Troubleshooting

Solutions to the most common issues with osTicket and osTicket Awesome.

Browser Cache

Many issues are resolved simply by clearing your browser cache. If something looks wrong after an upgrade, this is the first thing to try.

osTicket Requirements

You should also review osTicket’s requirements. As of January 2026 they are:

  • HTTP server running Microsoft IIS or Apache
  • PHP version 8.2 – 8.4 (also PHP 8.2 – 8.4 for osTicket 1.17.x)
  • mysqli extension for PHP
  • MySQL database version 5.0 or greater
Note: osTicket does not officially support nginx or LiteSpeed web servers. Using anything other than Apache or IIS can lead to unexpected results.

Common Issues

The Merge and Link features were introduced in osTicket 1.17. If you don’t see them, make sure you’re running osTicket 1.17 or later.

If you are on 1.17+ and they’re still missing, check that the features are enabled under Admin Panel → Settings → Tickets → Merge and Link.

osTicket Awesome includes a built-in diagnostic tool. Press Shift+O on any page to instantly switch between osTicket Awesome and vanilla osTicket. If the problem persists in vanilla osTicket mode, it’s an upstream core issue, not an osTicket Awesome issue.

This is especially useful when posting on the osTicket community forums; use vanilla osTicket screenshots to avoid “we don’t support modified installs” deflection.

Don’t panic. The most common cause is a failed file upload during an upgrade. Here’s what to do:

1. Re-upload all osTicket Awesome files via FTP or your file manager, making sure to overwrite everything.
2. If you have a database backup, restore it.
3. If you don’t have a backup and the installer screen appears, do not run it. Your data is likely still intact; the files just need to be in place.

If the issue happened during an upgrade and you need to roll back, keep in mind that schema migrations run automatically on first page load after file replacement. If the new version changed the database schema, simply putting old files back may not be enough; you’ll need the database backup too.

This generic error usually means a PHP error is happening behind the scenes. To find the real error:

1. Check your server’s PHP error log (usually in /var/log/ or your hosting control panel).
2. Temporarily enable display_errors in php.ini or .htaccess to see the actual error message.
3. Common causes: wrong PHP version, missing mysqli extension, incorrect database credentials in include/ost-config.php.

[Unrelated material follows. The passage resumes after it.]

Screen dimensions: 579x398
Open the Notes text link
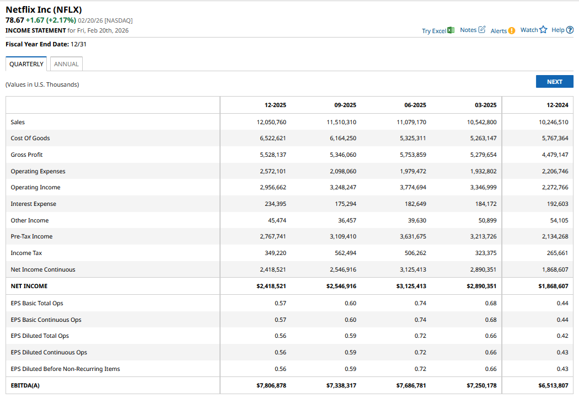click(x=468, y=30)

For most Linux/Apache setups:

  • Folders: 755 (drwxr-xr-x)
  • Files: 644 (-rw-r–r–)
  • include/ost-config.php: 644 (some guides suggest 600)
  • uploads/ directory: writable by the web server

On Ubuntu/Debian, the web server user is usually www-data. On CentOS/RHEL, it’s apache or nobody.

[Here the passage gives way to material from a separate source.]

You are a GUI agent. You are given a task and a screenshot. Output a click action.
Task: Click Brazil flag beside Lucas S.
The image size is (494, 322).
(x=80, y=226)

This is almost always a file permissions issue. The web server needs write access to the uploads directory.

Terminal
chown -R www-data:www-data /path/to/osticket/uploads/
chmod -R 755 /path/to/osticket/uploads/

Replace www-data with your web server’s user if different. Also check that PHP’s upload_max_filesize and post_max_size are large enough for your image.

A 500 error means something went wrong on the server side. Check these in order:

1. PHP error log — the real error message is almost always here.
2. .htaccess — a malformed rewrite rule or unsupported directive will cause a 500. Try temporarily renaming .htaccess to see if the site loads.
3. PHP version — make sure your hosting is running PHP 8.2 – 8.4.
4. File permissions — overly restrictive permissions (e.g. 600 on directories) can trigger this.

This usually means the web server user doesn’t own or can’t read the osTicket files.

Terminal
chown -R www-data:www-data /path/to/osticket/

On shared hosting, you may not have shell access. Use your hosting control panel’s File Manager to check and fix permissions, or contact your hosting provider.

If email piping was working before an upgrade and stopped, you’ll need to reconfigure it. The piping script path may have changed. Check:

1. That the pipe script (api/pipe.php) is still present and executable.
2. That your mail server’s alias or forward rule points to the correct path.
3. That PHP CLI is available and working (test with php -v from the command line).

Email piping is an alternative to IMAP/POP fetching. Most users are better served by osTicket’s built-in email fetching, which doesn’t require piping configuration.

Usually a browser cache issue. Clear your browser cache first.

If that doesn’t help, check for PHP errors. A blank page often means PHP is fatally erroring but display_errors is off. Check your error log or temporarily enable error display.

Missing elements (like icons or buttons) can also mean incomplete file uploads during an upgrade. Re-upload all osTicket Awesome files.

This is typically caused by one of these:

1. Session issues — PHP sessions aren’t being stored. Check that the session save path is writable and that session.save_handler is set to files in your PHP config.
2. Cookie domain mismatch — if your helpdesk URL recently changed (e.g. added www or switched to HTTPS), the cookie domain in include/ost-config.php may not match.